Requirement A => According to the patent claims below, under what condition is a request to modify the shared data object granted?

Text to read =>
1. A computer-implemented method, comprising:
receiving a request at a polling thread from one application thread in a plurality of application threads to modify a data object shared by the plurality of application threads, wherein each application thread in the plurality of application threads
registers with the polling thread,
performs synchronization operations episodically or periodically, each performance of the synchronization operations comprising an iteration of the synchronization operations,
deletes all of the application thread's non-persistent references, if any, prior to completing each iteration of the synchronization operations,
is capable of maintaining a persistent reference over a plurality of successive iterations of the synchronization operations, and
continues execution after making requests to modify data objects shared by the plurality of application threads, without waiting for the requests to be granted;
determining if there are any persistent references to the data object by application threads in the plurality of application threads; and
granting the request if there are no persistent references to the data object by application threads in the plurality of application threads.
2. A computer-implemented method, comprising:
receiving a request at a polling thread from one application thread in a plurality of application threads to modify a data object shared by the plurality of application threads, wherein each application thread in the plurality of application threads
performs synchronization operations episodically or periodically, each performance of the synchronization operations comprising an iteration of the synchronization operations,
deletes all of the application thread's non-persistent references, if any, prior to completing each iteration of the synchronization operations, and
continues execution after making requests to modify data objects shared by the plurality of application threads;
determining if there are any persistent references to the data object by application threads in the plurality of application threads; and
granting the request if there are no persistent references to the data object by application threads in the plurality of application threads.
3. The method of claim 2, wherein at least one application thread in the plurality of application threads acquires a plurality of persistent references between successive iterations of the synchronization operations.
4. The method of claim 3, wherein a persistent reference exists in a respective application thread both before and after a respective synchronization operation of the application thread.
5. The method of claim 3, wherein a persistent reference exists in two successive epochs of an application thread.
6. The method of claim 2, wherein application threads in the plurality of application threads are capable of maintaining a persistent reference over a plurality of successive iterations of the synchronization operations.
7. The method of claim 2, wherein at least one application thread in the plurality of application threads maintains a persistent reference over a plurality of successive iterations of the synchronization operations.

Requirement B => Locate each line in the records below that contains the string "cell", and copy those lines.

Dataset records =>

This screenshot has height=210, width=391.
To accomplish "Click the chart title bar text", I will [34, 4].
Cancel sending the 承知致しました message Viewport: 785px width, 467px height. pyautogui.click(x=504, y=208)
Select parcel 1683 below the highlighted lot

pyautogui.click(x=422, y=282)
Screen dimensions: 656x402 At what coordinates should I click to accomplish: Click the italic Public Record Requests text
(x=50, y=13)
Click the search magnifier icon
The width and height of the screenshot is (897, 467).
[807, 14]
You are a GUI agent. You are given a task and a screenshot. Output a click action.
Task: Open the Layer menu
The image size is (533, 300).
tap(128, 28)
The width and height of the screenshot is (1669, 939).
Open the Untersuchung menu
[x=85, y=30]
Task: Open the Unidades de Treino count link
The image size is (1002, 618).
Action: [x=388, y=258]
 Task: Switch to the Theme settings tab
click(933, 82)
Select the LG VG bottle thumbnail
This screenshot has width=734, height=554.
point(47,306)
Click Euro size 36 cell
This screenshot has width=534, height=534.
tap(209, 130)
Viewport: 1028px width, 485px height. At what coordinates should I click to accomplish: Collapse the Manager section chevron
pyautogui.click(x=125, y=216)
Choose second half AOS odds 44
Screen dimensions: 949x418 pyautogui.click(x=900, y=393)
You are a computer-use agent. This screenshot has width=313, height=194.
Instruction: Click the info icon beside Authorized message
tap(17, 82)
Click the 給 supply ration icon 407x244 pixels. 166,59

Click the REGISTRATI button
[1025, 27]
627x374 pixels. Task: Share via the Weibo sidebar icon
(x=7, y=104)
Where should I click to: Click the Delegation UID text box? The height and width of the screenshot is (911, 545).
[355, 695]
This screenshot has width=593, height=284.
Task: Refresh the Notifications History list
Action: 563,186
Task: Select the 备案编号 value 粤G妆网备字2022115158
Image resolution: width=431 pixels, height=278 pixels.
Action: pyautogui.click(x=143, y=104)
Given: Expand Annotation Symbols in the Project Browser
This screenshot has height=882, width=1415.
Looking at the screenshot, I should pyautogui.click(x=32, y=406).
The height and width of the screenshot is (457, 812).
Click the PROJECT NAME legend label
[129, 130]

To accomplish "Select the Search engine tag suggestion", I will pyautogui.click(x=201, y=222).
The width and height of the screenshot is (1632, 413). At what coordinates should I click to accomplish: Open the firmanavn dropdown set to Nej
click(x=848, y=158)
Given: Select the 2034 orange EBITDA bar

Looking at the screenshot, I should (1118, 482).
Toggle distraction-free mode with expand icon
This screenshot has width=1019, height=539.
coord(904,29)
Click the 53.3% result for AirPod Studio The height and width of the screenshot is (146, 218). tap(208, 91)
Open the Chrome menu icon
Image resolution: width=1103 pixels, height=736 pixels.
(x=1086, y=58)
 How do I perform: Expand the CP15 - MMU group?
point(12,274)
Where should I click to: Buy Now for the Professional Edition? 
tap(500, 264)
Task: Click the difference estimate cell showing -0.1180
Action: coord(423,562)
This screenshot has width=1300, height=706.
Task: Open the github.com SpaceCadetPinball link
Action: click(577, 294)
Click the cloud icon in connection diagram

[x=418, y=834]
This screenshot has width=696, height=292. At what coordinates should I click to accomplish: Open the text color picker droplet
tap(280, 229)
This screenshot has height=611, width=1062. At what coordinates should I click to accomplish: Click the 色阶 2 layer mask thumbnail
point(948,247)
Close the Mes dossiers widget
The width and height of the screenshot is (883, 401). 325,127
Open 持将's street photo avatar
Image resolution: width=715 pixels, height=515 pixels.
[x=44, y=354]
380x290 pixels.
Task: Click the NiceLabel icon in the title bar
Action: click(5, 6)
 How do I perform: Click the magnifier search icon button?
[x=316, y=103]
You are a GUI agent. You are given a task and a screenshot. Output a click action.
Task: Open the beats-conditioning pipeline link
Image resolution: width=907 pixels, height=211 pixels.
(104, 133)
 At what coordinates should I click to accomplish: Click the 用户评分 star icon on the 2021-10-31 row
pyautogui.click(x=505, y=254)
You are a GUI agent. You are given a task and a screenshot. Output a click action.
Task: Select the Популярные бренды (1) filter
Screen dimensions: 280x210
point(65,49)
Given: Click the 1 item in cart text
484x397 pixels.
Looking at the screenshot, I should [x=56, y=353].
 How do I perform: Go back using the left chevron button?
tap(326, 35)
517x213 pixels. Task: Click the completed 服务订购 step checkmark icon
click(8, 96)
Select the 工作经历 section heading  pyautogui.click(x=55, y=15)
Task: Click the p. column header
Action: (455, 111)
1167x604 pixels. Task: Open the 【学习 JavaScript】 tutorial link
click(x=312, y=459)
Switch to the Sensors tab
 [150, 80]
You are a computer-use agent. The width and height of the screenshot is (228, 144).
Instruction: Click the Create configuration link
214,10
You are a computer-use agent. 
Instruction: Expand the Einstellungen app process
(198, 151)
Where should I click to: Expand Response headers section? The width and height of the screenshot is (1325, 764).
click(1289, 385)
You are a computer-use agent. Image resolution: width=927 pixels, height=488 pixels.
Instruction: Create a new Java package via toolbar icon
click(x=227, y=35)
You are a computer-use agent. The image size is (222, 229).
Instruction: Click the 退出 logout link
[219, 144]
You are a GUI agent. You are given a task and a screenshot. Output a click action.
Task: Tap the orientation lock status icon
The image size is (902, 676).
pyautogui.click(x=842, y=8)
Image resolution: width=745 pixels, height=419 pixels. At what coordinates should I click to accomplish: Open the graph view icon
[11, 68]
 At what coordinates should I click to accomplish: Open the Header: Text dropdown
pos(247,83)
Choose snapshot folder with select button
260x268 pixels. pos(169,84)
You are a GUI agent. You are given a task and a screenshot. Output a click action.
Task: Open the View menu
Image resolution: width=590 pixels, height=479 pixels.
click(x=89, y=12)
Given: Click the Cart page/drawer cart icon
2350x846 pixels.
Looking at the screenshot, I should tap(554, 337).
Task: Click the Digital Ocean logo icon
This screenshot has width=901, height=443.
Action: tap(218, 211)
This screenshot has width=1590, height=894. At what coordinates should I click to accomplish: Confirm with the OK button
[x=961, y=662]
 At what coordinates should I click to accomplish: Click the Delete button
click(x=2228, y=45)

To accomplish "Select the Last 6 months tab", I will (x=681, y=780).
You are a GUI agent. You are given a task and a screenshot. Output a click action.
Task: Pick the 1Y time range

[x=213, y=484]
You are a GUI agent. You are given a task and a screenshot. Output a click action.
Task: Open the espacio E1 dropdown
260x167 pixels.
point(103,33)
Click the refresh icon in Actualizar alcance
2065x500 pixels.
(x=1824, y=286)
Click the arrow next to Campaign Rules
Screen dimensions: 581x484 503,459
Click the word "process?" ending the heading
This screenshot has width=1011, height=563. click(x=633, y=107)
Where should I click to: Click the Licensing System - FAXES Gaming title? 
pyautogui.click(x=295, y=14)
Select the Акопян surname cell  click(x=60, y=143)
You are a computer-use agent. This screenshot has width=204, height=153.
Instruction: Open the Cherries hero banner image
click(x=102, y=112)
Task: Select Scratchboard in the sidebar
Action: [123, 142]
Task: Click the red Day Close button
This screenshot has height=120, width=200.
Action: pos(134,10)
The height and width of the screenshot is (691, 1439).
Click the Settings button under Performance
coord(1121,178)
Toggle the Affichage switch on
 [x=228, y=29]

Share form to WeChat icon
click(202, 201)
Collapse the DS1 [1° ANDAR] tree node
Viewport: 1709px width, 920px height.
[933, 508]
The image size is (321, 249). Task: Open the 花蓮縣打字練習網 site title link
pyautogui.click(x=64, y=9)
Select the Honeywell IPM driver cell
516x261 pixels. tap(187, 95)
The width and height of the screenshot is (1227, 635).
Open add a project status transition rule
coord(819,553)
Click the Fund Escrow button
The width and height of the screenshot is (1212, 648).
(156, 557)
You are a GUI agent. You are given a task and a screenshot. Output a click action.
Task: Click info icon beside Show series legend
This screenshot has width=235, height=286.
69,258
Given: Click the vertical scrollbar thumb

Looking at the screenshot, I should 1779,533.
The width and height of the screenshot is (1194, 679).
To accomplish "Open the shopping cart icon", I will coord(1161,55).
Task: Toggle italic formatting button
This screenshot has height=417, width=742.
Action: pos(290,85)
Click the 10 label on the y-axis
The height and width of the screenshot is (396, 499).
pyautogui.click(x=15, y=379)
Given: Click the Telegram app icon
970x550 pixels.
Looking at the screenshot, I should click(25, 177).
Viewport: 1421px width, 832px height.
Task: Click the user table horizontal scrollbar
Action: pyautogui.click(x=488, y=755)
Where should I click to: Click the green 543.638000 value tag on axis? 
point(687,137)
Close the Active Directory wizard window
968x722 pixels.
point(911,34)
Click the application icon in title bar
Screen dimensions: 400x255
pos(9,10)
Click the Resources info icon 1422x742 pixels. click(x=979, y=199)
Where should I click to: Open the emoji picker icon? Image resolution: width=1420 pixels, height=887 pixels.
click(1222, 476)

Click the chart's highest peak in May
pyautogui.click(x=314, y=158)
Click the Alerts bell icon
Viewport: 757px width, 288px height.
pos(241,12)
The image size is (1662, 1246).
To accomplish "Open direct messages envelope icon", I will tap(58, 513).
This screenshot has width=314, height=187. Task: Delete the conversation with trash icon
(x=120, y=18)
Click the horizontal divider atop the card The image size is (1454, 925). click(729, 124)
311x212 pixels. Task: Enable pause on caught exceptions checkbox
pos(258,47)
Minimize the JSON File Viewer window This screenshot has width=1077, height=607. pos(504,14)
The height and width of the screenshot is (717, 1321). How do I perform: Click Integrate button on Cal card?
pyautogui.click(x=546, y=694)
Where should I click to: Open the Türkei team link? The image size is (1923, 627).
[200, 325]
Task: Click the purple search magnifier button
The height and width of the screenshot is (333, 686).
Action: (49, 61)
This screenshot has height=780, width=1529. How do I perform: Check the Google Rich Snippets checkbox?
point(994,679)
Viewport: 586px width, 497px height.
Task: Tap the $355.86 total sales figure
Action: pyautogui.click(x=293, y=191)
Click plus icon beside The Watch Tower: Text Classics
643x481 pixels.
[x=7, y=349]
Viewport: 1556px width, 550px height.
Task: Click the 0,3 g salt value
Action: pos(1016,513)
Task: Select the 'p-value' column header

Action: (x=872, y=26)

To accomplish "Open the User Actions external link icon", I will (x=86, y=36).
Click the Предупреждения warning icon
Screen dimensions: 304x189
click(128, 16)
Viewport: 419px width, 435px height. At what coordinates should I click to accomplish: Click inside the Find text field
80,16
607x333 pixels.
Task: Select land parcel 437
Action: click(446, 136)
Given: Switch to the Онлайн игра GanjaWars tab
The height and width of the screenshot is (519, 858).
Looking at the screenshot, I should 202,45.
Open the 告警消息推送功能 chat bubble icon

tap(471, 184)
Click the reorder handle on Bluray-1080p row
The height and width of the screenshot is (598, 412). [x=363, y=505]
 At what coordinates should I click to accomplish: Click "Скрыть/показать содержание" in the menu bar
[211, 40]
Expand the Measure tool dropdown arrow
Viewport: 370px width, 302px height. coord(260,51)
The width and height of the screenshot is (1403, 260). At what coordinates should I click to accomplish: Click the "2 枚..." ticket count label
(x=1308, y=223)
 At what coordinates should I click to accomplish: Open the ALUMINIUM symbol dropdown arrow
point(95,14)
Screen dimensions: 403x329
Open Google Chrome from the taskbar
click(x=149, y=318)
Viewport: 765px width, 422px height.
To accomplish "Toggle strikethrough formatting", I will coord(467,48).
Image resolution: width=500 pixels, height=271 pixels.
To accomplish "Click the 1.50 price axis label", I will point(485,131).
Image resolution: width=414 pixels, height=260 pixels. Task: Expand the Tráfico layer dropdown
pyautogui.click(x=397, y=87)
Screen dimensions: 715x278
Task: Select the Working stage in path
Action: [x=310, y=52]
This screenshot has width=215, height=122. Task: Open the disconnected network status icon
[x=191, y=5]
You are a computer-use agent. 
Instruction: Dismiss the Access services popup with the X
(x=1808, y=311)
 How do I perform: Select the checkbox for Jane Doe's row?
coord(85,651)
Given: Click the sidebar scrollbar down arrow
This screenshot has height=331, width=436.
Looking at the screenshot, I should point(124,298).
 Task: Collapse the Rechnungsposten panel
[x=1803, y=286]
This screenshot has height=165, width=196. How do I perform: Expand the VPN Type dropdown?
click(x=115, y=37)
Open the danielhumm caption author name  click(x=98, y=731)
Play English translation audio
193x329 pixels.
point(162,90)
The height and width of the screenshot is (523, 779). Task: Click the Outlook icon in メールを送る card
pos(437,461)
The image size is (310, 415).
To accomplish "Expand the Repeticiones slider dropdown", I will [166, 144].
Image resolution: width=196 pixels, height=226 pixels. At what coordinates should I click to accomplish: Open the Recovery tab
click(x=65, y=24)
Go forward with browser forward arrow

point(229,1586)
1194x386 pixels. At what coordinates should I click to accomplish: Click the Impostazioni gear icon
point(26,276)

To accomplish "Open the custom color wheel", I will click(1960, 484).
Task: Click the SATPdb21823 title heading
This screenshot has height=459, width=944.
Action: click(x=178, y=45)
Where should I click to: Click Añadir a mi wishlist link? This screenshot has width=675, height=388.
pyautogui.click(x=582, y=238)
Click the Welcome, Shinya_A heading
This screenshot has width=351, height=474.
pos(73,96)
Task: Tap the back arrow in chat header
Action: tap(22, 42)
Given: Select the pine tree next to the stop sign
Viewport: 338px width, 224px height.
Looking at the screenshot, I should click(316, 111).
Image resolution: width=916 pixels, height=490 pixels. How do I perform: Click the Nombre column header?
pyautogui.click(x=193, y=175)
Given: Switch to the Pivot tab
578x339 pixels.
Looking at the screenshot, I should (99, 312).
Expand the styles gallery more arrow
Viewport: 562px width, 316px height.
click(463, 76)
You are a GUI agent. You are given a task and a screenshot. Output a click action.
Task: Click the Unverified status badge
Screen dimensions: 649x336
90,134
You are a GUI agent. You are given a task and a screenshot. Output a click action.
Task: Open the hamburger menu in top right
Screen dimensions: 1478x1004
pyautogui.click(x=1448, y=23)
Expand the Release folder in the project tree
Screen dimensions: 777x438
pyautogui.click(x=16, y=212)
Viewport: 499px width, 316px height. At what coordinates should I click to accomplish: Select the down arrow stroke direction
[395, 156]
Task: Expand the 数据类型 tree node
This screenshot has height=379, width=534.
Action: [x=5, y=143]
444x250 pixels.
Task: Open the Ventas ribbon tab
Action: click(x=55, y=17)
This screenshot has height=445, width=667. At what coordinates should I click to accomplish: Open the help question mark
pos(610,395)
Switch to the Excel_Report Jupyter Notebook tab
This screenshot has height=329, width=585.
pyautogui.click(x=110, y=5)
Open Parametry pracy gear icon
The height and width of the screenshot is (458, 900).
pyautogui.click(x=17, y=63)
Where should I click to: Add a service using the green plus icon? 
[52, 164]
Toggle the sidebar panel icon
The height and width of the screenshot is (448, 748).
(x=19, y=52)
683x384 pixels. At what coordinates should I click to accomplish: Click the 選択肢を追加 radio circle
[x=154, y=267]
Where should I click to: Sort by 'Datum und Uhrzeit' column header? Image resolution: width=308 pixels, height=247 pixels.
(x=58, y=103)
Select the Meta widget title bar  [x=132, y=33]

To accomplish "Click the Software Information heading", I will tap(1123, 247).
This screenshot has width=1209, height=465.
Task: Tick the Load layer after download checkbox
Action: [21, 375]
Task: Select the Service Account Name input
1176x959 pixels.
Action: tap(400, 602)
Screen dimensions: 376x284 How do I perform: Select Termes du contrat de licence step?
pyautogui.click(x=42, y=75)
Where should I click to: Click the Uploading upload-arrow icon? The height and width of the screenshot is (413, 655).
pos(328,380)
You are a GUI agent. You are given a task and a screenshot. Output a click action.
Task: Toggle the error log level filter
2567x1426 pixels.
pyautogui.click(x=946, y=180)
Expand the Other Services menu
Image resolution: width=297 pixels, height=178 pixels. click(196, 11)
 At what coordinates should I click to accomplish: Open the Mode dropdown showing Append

Answer A => The request is granted if there are no persistent references to the data object by application threads in the plurality of application threads.

Answer B =>
Click Euro size 36 cell
Task: Click the difference estimate cell showing -0.1180
Select the Акопян surname cell  click(x=60, y=143)
Select the Honeywell IPM driver cell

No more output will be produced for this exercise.